[Start of Attachment]
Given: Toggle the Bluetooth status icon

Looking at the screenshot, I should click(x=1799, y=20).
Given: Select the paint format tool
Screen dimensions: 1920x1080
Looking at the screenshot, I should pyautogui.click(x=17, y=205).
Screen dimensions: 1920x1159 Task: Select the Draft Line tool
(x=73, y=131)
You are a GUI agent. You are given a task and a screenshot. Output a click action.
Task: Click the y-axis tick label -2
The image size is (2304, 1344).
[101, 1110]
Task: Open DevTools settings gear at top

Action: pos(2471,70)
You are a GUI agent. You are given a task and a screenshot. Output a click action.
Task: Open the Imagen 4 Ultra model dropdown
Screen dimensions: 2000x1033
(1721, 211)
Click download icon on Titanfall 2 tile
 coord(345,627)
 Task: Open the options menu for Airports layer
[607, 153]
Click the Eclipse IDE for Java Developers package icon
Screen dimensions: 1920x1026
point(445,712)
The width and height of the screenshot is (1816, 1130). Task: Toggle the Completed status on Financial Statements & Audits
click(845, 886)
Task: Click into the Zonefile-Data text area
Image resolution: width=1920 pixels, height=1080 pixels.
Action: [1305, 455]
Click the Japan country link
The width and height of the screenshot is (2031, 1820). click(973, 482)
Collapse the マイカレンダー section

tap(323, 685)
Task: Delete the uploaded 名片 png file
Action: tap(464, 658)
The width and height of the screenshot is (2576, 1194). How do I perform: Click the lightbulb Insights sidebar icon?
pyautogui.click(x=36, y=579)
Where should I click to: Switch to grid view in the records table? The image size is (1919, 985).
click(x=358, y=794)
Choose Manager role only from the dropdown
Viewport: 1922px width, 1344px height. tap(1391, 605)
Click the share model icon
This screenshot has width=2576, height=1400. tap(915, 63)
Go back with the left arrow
[End of Attachment]
WHAT YOU WILL DO —
Only the lines from the one containing "Task: Open the options" through the end of the records above belong in the answer, each exactly as written.

OUTPUT OF THE TASK —
 Task: Open the options menu for Airports layer
[607, 153]
Click the Eclipse IDE for Java Developers package icon
Screen dimensions: 1920x1026
point(445,712)
The width and height of the screenshot is (1816, 1130). Task: Toggle the Completed status on Financial Statements & Audits
click(845, 886)
Task: Click into the Zonefile-Data text area
Image resolution: width=1920 pixels, height=1080 pixels.
Action: [1305, 455]
Click the Japan country link
The width and height of the screenshot is (2031, 1820). click(973, 482)
Collapse the マイカレンダー section

tap(323, 685)
Task: Delete the uploaded 名片 png file
Action: tap(464, 658)
The width and height of the screenshot is (2576, 1194). How do I perform: Click the lightbulb Insights sidebar icon?
pyautogui.click(x=36, y=579)
Where should I click to: Switch to grid view in the records table? The image size is (1919, 985).
click(x=358, y=794)
Choose Manager role only from the dropdown
Viewport: 1922px width, 1344px height. tap(1391, 605)
Click the share model icon
This screenshot has width=2576, height=1400. tap(915, 63)
Go back with the left arrow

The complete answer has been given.